> _What is expected_: Using the data below, return word for word every line from the one holding "The width and height of the screenshot is (1280, 720)." down to the one holding "At what coordinates should I click to accomplish: Click the Full". Leave pictures out.

> _Supplied material_:
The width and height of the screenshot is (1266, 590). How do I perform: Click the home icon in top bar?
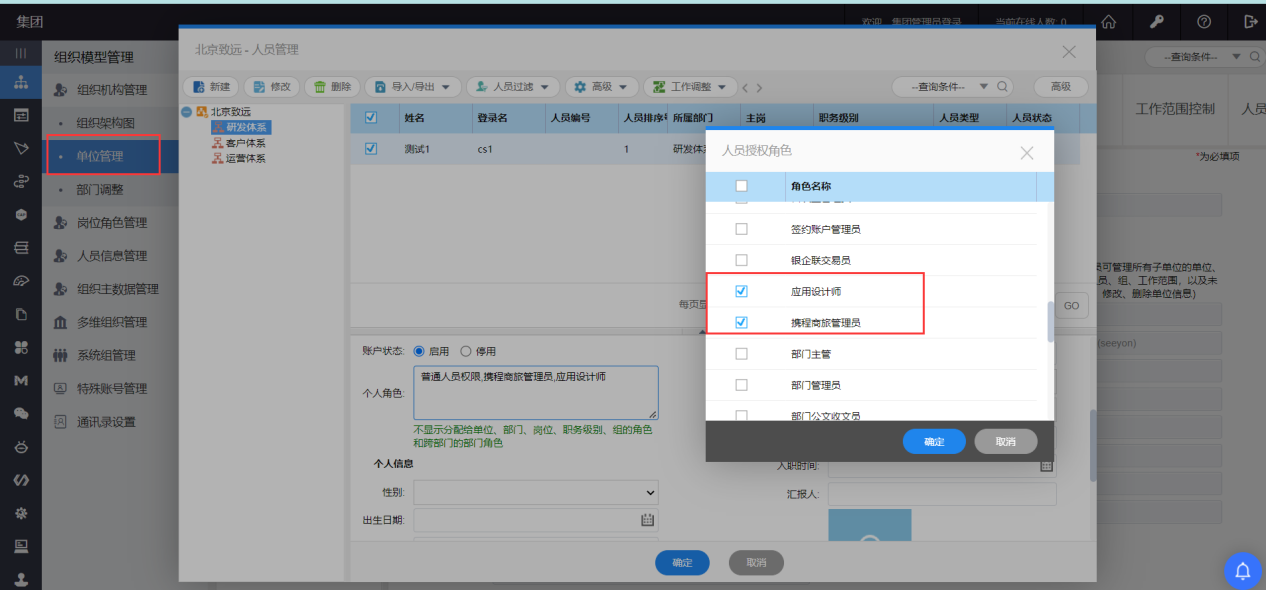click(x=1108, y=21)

---

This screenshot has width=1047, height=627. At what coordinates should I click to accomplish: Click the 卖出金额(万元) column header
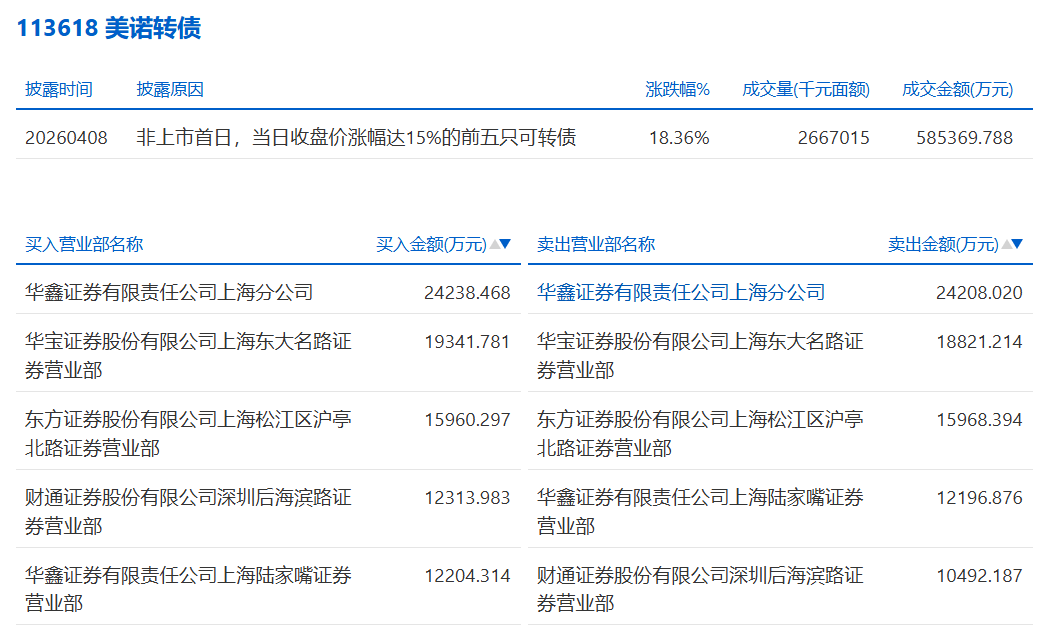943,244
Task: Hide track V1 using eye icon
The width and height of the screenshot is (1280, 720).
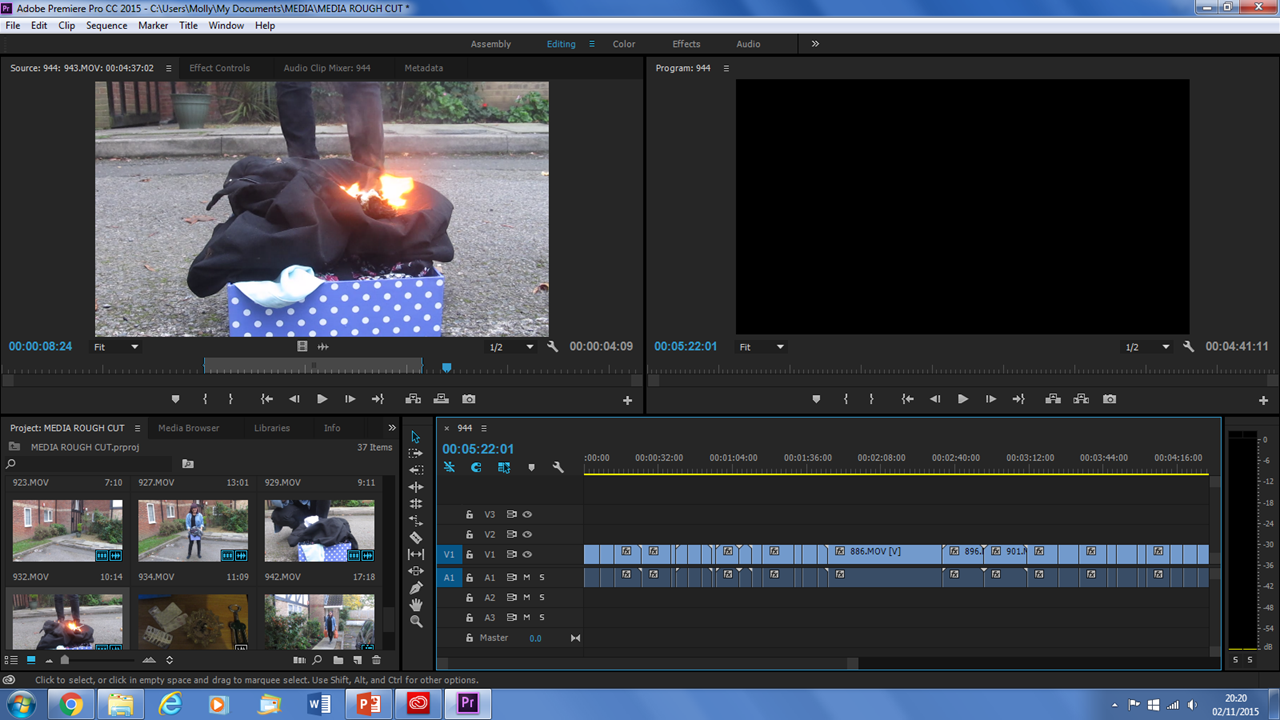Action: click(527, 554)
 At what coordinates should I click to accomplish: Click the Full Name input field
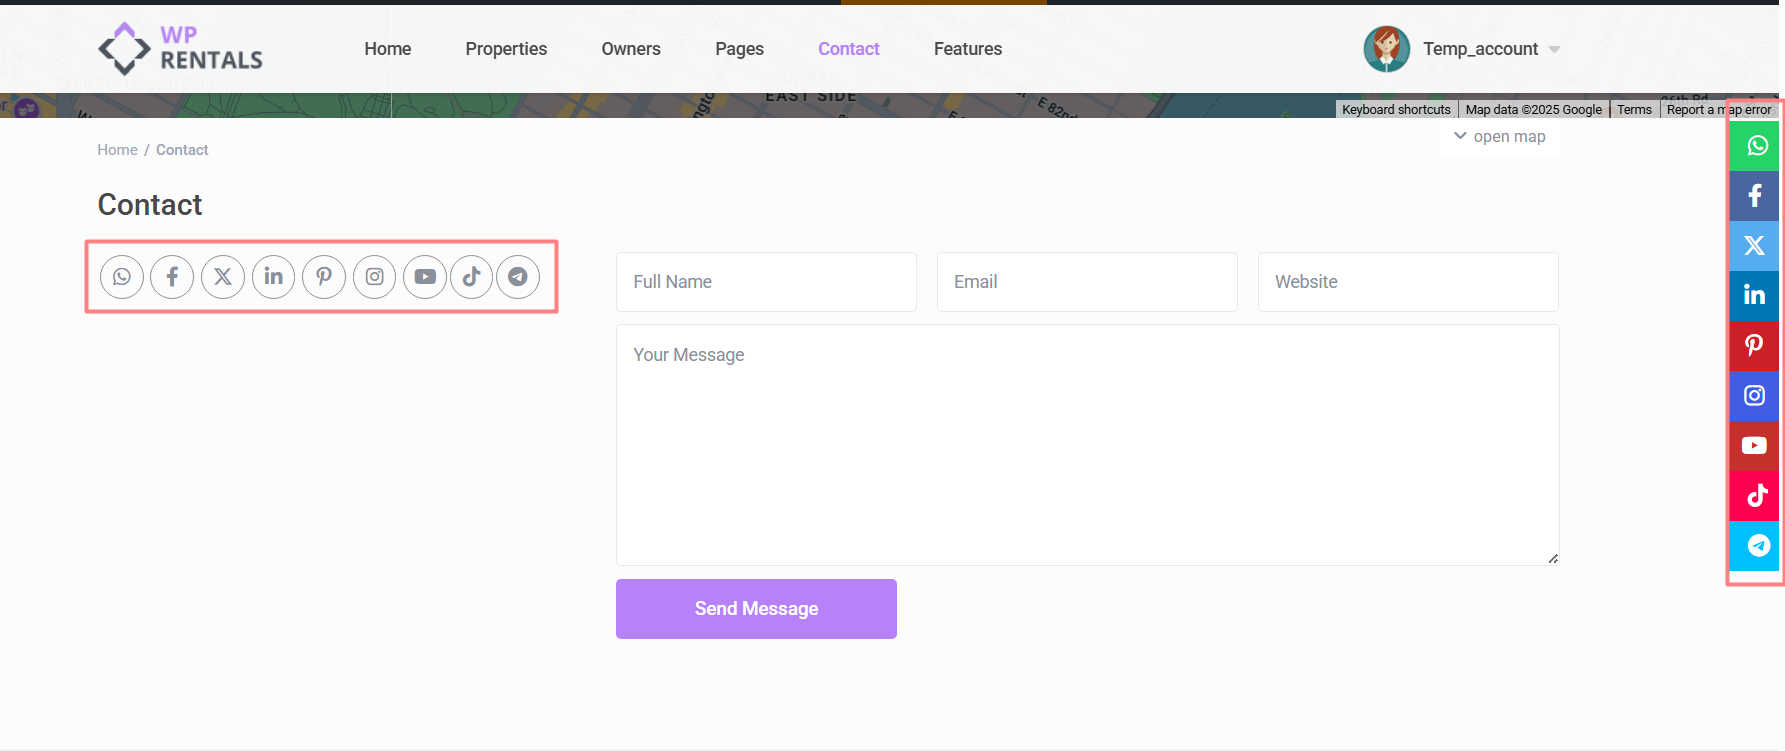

> _Solution_:
The width and height of the screenshot is (1280, 720).
Action: click(527, 554)
 At what coordinates should I click to accomplish: Click the Full Name input field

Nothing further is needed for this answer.